§ **WHAT THE EXERCISE ASKS**:
Write the next part of the post below on On-Demand Resources and streaming apps, starting after its final paragraph. The material placed after the post is separate from it.
-- PAGE EXCERPT start --
Software Engineer
Oculus VR
@jamesabooth
github/jabooth

On-Demand Resources: the age of the streaming App

Sat 12 September 2015

Serenity Caldwell has written a nice explainer of On-Demand Resources and what they mean for the new Apple TV over at iMore. Reading the comments there made me realise that the tone of the discussion around On-Demand Resources is framed around it being a compromise. Apple didn’t want to ship a large expensive disks in the new Apple TV, and On-Demand Resources are a hack to get around that. More work for developers, just so Apple can ship another paltry 16GB of storage in its devices.

Actually, I think it’s a lot more than that.

On-Demand Resources move software delivery towards a streaming model, just as Netflix moved video delivery from a download to a streaming model. Netflix is very convenient for a user on a connected device; playback is near instantaneous, there is no need to worry about device storage constraints, and ultimately you still download a similar amount of data to a traditional download. It improves the user experience on all fronts. The one case where streaming is a bad experience is when connectivity is lost (you can’t, after all, stream Netflix on a plane). For constantly connected devices like TVs though, it's just better.

Would it have been easier for Netflix to instead offer a (DRM’d) download service? You bet. Streaming long videos is fraught with peril. You have to handle variation in connection speeds, download speeds on Netflix’s backend have to constantly be sufficiently high to ensure smooth playback, and otherwise trivial things like skipping through video is challenging to implement well (something John Siracusa had a good rant about on a recent ATP). Netflix did the hard engineering work of taking video streaming mainstream because it knew it would be a better experience for users, and that ultimately users would reward Netflix for doing it.

For Apple TV apps, where connectivity can be safely assumed, On-Demand Resources provides similar improvements to the user experience. In the best case users get much faster install times, no change in the total amount downloaded, and don’t have to worry about storage restrictions.

The maximum initial size of an app is fixed at 200MB. Even on my parents broadband connection in rural Yorkshire, that means the maximum wait time from getting an app to having the app open in 2015 is around a minute, and for many it will be far faster than that. To put it in some context, that size is getting within an order of magnitude of many web pages these days. I’m sure Apple will be working hard to get that even lower in the future, but even if 200MB turns out to be the sensible lower limit needed to ‘bootstrap’ an app, continued rise in broadband speeds will eventually make that payload feel pretty instantaneous for many users.
-- PAGE EXCERPT end --
-- GIVEN INFORMATION start --
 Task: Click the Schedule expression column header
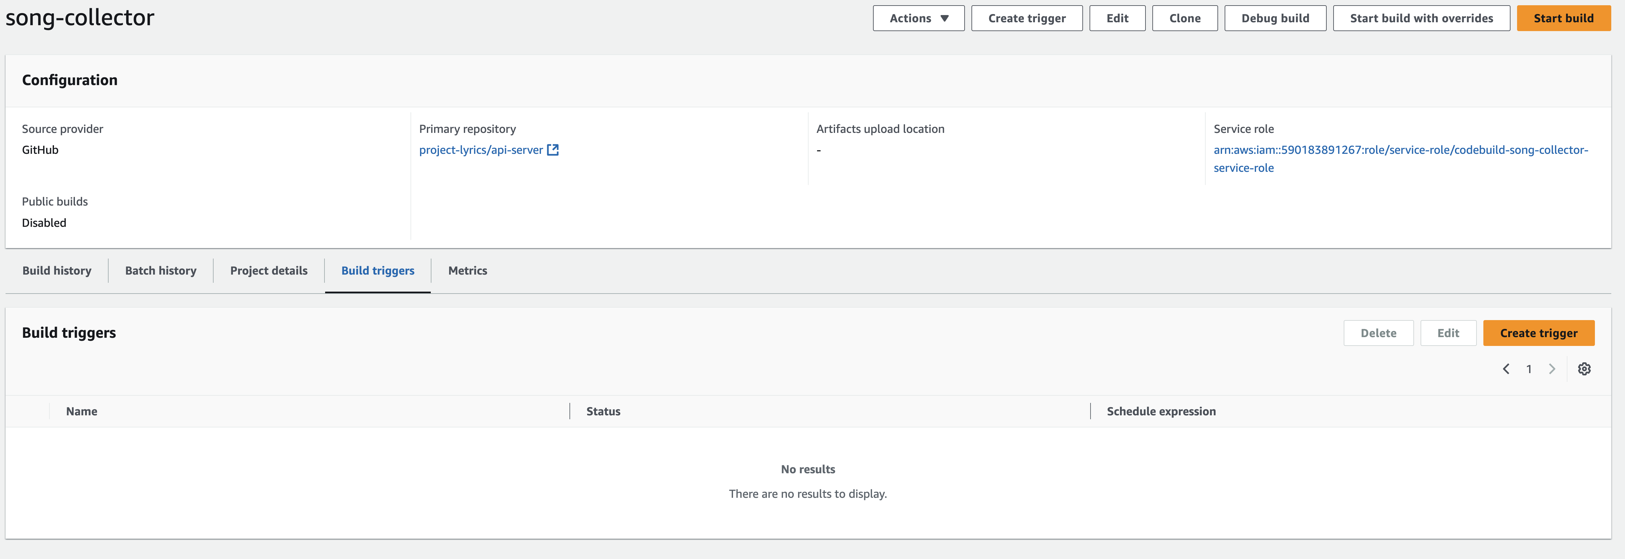click(1161, 411)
-- GIVEN INFORMATION end --
§ **RESULT FOR THIS TASK**:
I qualified my earlier statement with ‘in the best case’, and by that I mean that developers figure out how to mask the acquisition of On-Demand Resources for the vast majority of use cases, so 99% of the time users never feel any difference in their experience. I’m sure that in the beginning some games will just throw up loading screens in between levels, but other devs will get creative and sweep all that under the rug. Loading screens will lead to negative reviews, so developers will be highly motivated to figure this stuff out to give users a seamless experience. I’m not trivializing what is a technically challenging problem, I’m just saying the incentives are right for devs to get this stuff licked in the long run.

By enforcing On-Demand Resources from the start, Apple yet again places a constraint on developers that will vastly improve the user experience in the long run. We’ve seen this before with app sandboxing, limited multitasking, and in-app purchase restrictions. In each case people throw their hands in the air and chastise Apple for mollycoddling it’s users and making life hard for it’s developers. But you know what? My mum has an iPad and she loves it. She loves that apps are installable from one place and cleanly uninstalled with a tap. She loves that the battery lasts forever, and she loves that she doesn’t have to entrust her credit card details to every individual app vendor.

Constraints in software drive innovation.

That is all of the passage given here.